2008年8月27日(水)「しんぶん赤旗」

アフガンで日本人拉致

村人らが解放交渉

NGOスタッフ


地図

 外務省に二十六日入った連絡によると、アフガニスタンで活動する非政府組織(NGO)「ペシャワール会」(事務局・福岡市)の日本人一人が同国東部で拉致されました。同会によると拉致されたのは、ボランティアワーカーの伊藤和也さん(31)=静岡県掛川市出身=。

 同会は、アフガンで医療活動や水利事業などを実施。一九八六年にアフガン難民への診療を始め、二〇〇一年には、米軍によるアフガン空爆下で、緊急食料配給を十五万人に実施しています。

 拉致された地点は、アフガン東部で、ジャララバードの北北東四十キロ程度の農村。伊藤さんは、ダラエヌール診療所近くの宿舎に住んでおり、同日午前、試験農場へ向かう途中で拉致された可能性があるといいます。

 タイにいる中村哲・同「会」代表が現地事務所と連絡を取ったところ、武装した四人組を村人らが囲み、アフガン人スタッフや有力者を交え解放するよう交渉していました。

 伊藤さんは農業の専門家で活動の中心的メンバー。〇三年十二月からアフガンで活動しているといいます。

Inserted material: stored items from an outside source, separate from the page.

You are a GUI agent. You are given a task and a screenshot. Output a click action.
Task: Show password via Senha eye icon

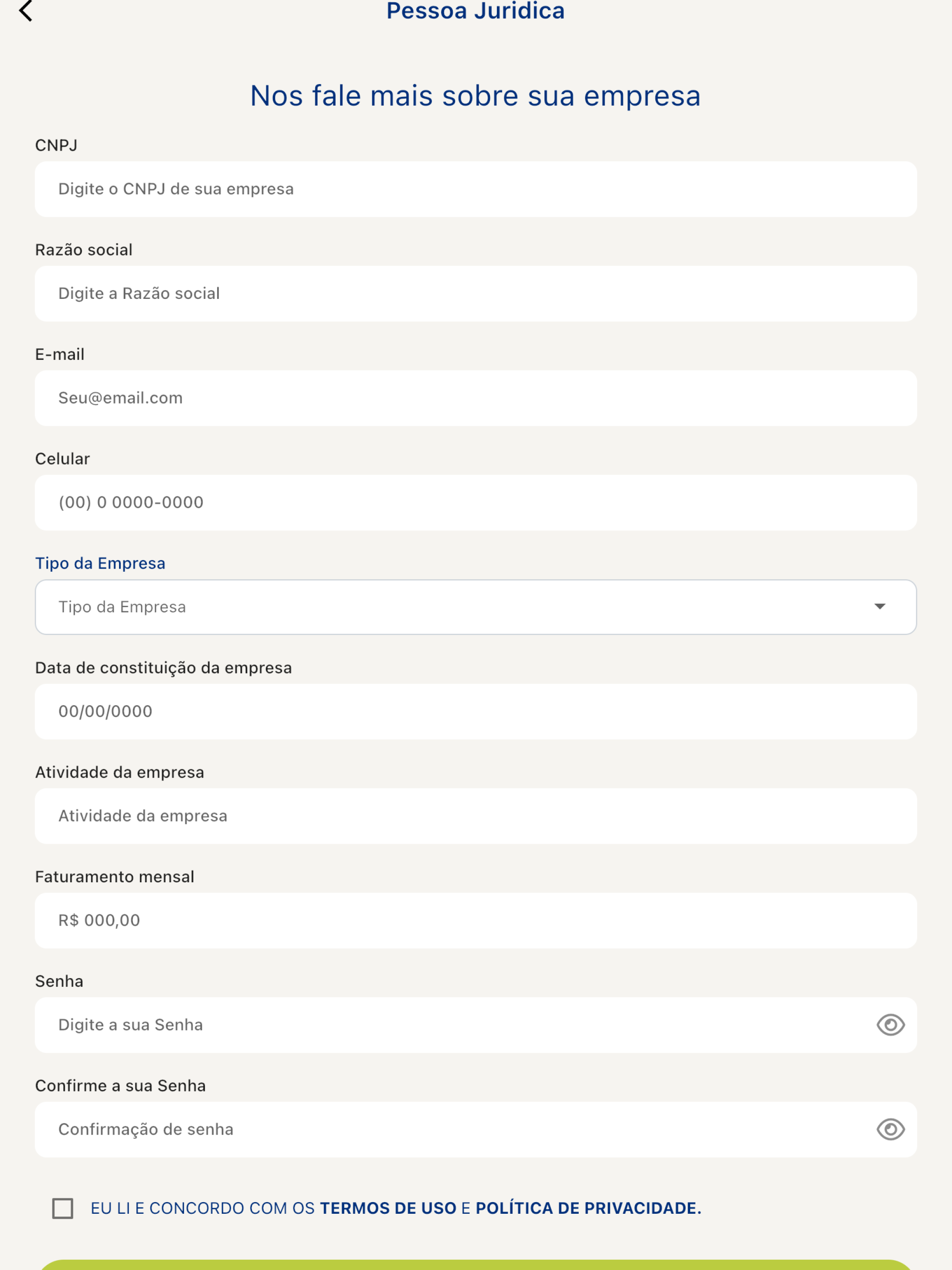(x=891, y=1025)
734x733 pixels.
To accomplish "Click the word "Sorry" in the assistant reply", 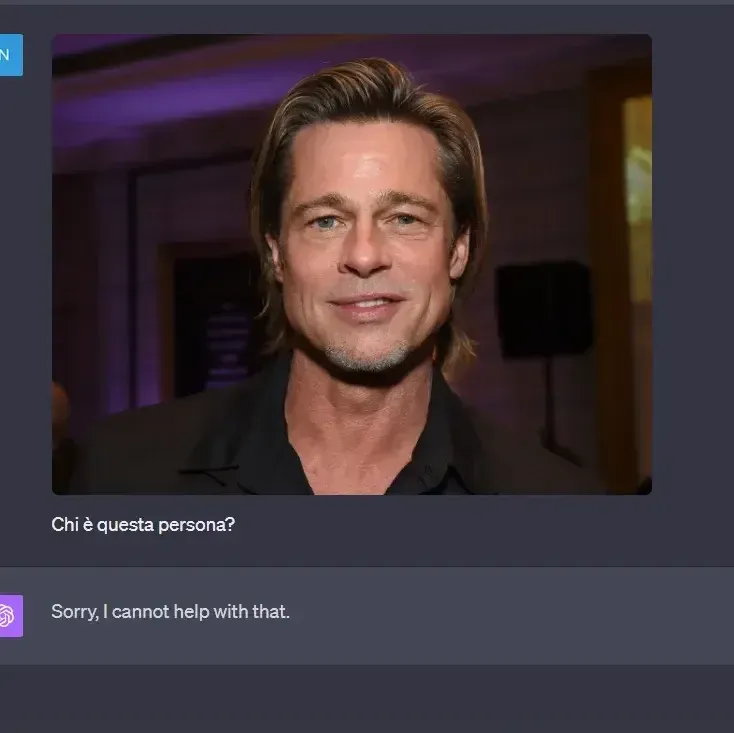I will pos(74,611).
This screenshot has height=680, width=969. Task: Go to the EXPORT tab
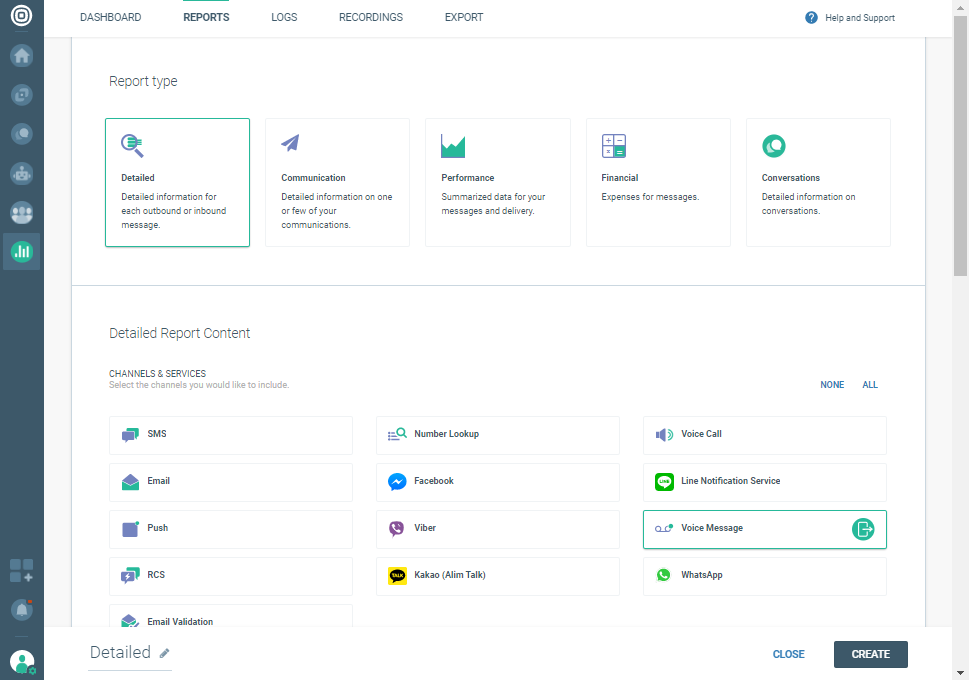[x=464, y=18]
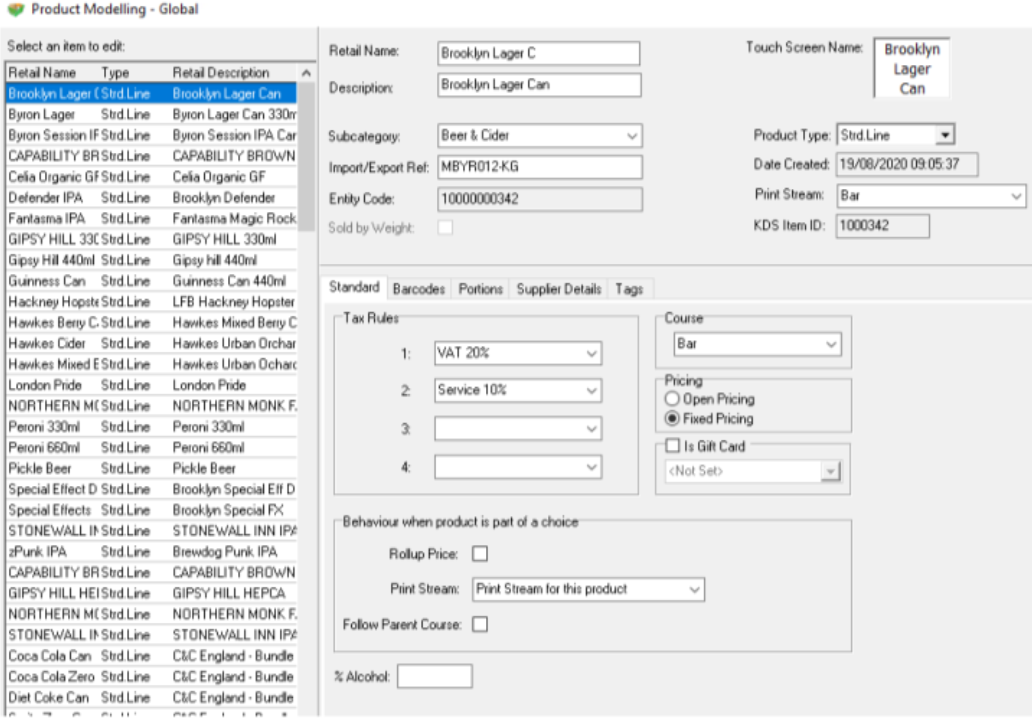This screenshot has width=1032, height=718.
Task: Click the % Alcohol input box
Action: tap(434, 677)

 アフガンでは、米軍主導の多国籍軍の攻撃(二十二日)で、民間人死者が九十人に達するなど、掃討作戦が激化。日本政府は、こうした対テロ戦争に加担する、海上自衛隊によるインド洋での給油支援を〇一年以降、継続しています。福田康夫首相は、同活動を続けるため、新テロ特措法延長案の秋の臨時国会での強行を狙っています。

解放情報で混乱

 外務省幹部は同日午後八時十五分ごろ、アフガン当局から現地日本大使館に「伊藤さんが解放された」との連絡があったことを明らかにしましたが、約一時間後にアフガン側から「誤報だった」と連絡が入り、同省が訂正するなど、混乱がありました。